In view of our holding on the rape charge it is unnecessary to discuss the effect on that charge of the erroneous holding of the military judge which required the appellant to testify over objection regarding the presence of cocaine in his room on the night of 27 May 1981. The appellant did not open the door to such testimony when he testified on direct and we find that the military judge violated his right under the Fifth Amendment to the Constitution, not to incriminate himself, when he required the appellant to testify on cross-examination. We find, moreover, that this inadmissible testimony of cocaine possession on 27 May did not involve or otherwise relate to the events surrounding the appellant’s possession of cocaine on 18 June 1981. The 18 June offense was proven beyond a reasonable doubt by properly admitted evidence.

We have considered the appellant’s remaining assignments of error and find them to be without merit.

The findings of guilty of the Charge and its Specification are set aside. The remaining findings of guilty are affirmed. The sentence is set aside subject to the qualification hereafter stated. The record of trial is returned to The Judge Advocate General for submission to the same or a different convening authority. The convening authority may order a rehearing on the Charge and its Specification and on the sentence, or if he determines a rehearing on that charge impractical, he may dismiss the charge and order a rehearing on sentence only. If he determines a rehearing on sentence only also impractical, the convening authority may reassess the sentence (set aside subject to this qualification).

Senior Judge MELNICK concurs.

. Article 32, Uniform Code of Military Justice, 10 U.S.C. § 832 (1976).

. The record gives us no indication of why the defense counsel failed to pursue this subject on re-direct. Apparently he assumed the military judge’s previous ruling on its admissibility by the defense barred further questioning.






Concurrence Opinion

WATKINS, Judge,

concurring in the result:

I agree that the interpretive principles recently set forth by the Court of Military Appeals in a flurry of Rule 412 decisions, cited in the lead opinion, effectively preclude affirmance of the finding of guilty of the rape charge in this instance. It is apparent that the judicial interpretation currently being given Rule 412 is quite different from that of 26 months ago when this case was tried.

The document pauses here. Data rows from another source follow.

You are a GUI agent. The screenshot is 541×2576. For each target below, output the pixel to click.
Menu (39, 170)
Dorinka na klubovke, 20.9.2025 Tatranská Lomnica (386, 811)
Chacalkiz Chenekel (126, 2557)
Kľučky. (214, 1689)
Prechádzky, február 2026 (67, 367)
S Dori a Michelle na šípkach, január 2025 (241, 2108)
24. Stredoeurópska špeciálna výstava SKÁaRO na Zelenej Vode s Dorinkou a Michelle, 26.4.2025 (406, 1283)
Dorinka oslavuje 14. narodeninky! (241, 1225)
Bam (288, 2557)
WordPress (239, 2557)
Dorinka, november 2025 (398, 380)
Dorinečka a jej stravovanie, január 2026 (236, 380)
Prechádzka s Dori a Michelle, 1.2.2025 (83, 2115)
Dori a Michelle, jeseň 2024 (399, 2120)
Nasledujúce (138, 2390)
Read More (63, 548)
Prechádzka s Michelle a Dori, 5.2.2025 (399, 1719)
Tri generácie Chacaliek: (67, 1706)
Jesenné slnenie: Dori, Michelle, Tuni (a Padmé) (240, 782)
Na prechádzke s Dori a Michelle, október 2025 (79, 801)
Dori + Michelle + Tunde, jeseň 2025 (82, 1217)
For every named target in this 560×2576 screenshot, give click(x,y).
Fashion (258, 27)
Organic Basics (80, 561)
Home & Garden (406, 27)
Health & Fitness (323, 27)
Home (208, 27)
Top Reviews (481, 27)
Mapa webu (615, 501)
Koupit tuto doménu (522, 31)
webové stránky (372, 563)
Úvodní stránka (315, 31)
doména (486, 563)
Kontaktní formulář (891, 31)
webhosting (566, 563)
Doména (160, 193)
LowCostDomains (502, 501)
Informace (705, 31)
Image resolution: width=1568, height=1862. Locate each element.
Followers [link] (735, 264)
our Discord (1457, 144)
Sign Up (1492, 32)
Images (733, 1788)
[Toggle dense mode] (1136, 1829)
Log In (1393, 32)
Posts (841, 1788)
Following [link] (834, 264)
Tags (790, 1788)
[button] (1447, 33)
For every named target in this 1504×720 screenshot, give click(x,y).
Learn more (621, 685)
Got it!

*548The competent evidence of record adequately establishes that the appellant wrongfully, and knowingly, possessed cocaine as alleged in the Additional Charge and its Specification. Accordingly, I join in affirming the finding of guilty of this charge. Finding the other unaddressed assignments of error without merit, I am also in agreement with the overall disposition of this case as reflected in the decretal paragraph of the lead opinion.